Driver going the speed limit found negligent in collision with moose
Accidents involving collisions with animals can be tricky to defend. Plaintiffs are usually passengers. In a conventional two vehicle accident, a passenger usually has the benefit of being able to prove that a driver was at fault for the accident, or that liability should be split between one or more drivers. In a collision with an animal, however, the driver may have been driving prudently and the animal cannot be found at fault.
In British Columbia a plaintiff must prove a driver at fault to receive compensation, and a court cannot apportion any percentage of the blame to the animal.
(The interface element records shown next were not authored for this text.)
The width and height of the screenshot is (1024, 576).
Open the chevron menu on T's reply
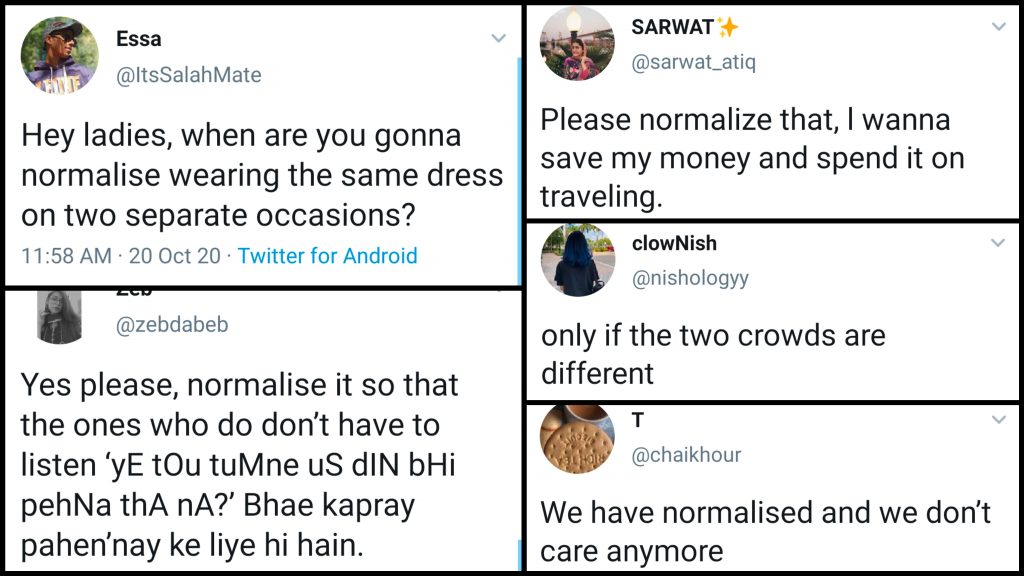(998, 421)
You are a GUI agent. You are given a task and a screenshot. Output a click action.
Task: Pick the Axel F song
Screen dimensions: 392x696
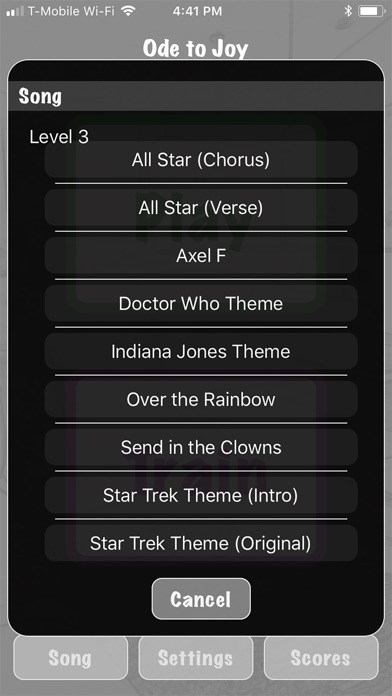201,256
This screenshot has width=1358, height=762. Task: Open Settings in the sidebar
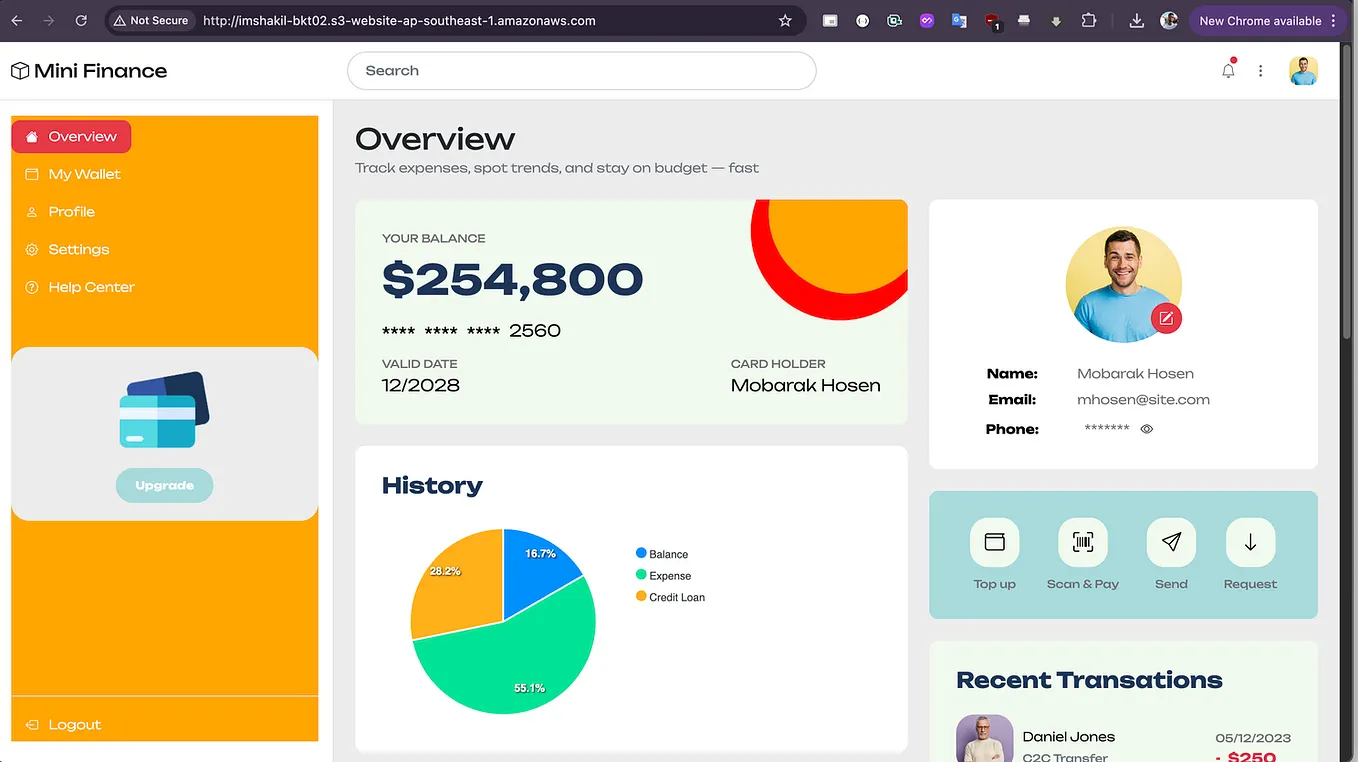[79, 249]
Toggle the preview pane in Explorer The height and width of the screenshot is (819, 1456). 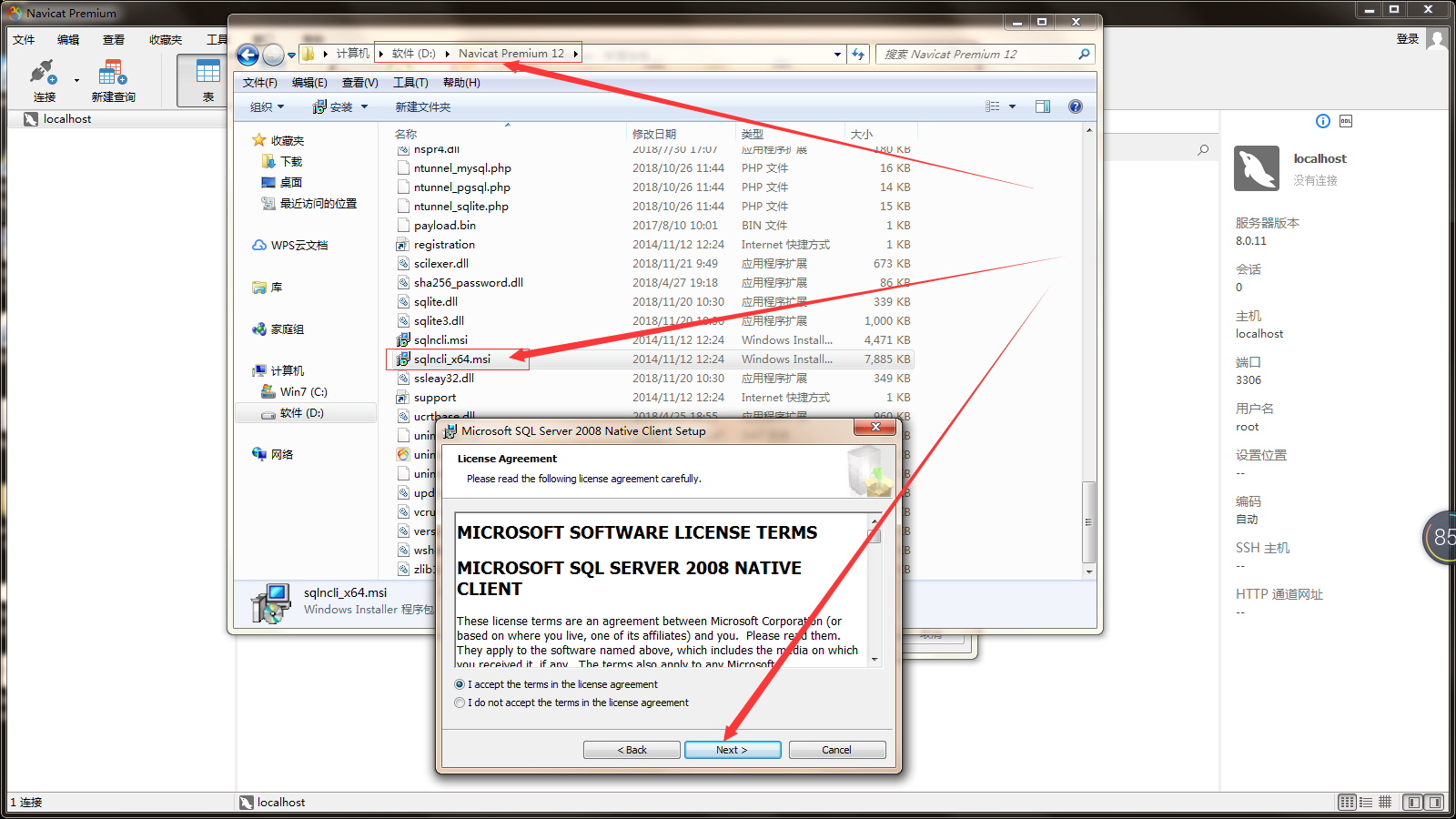coord(1043,106)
In Knight v Knight 2014 BCSC 1478 a defendant driver was 100% at fault for a collision with a moose. His wife was a passenger and successfully sued him for over $3,000,000. The defendant was driving the speed limit of 100 kilometers per hour, at dusk, when a moose walked across the road and was struck. The driver failed to see the moose until he hit it. Just prior to the impact, he saw the lights of an oncoming vehicle black out and go off and then come back on again. At the time, he did not know why that happened.
The court found the driver should have been able to see the moose prior to impact – largely because the oncoming vehicle’s driver saw it. The judge rejected the defendant diver’s suggestion that he could not see the moose because of the glare from the oncoming traffic. The driver had seen a moose warning sign before the accident. The court quoted from the Insurance Corporation of British Columbia’s Learn to Drive Smart manual which gives hints to drivers about avoiding collisions with animals; including slowing down in areas with animal crossing signs. The driver was negligent in failing to slow down and failing to take any extra precautions to look out for moose.
This case demonstrates how hard it can be to defend a driver after colliding with an animal. Compensation is only available to injured passengers when the driver is at fault, and perhaps that fact alone helps to motivate courts to find a way to hold a driver at fault.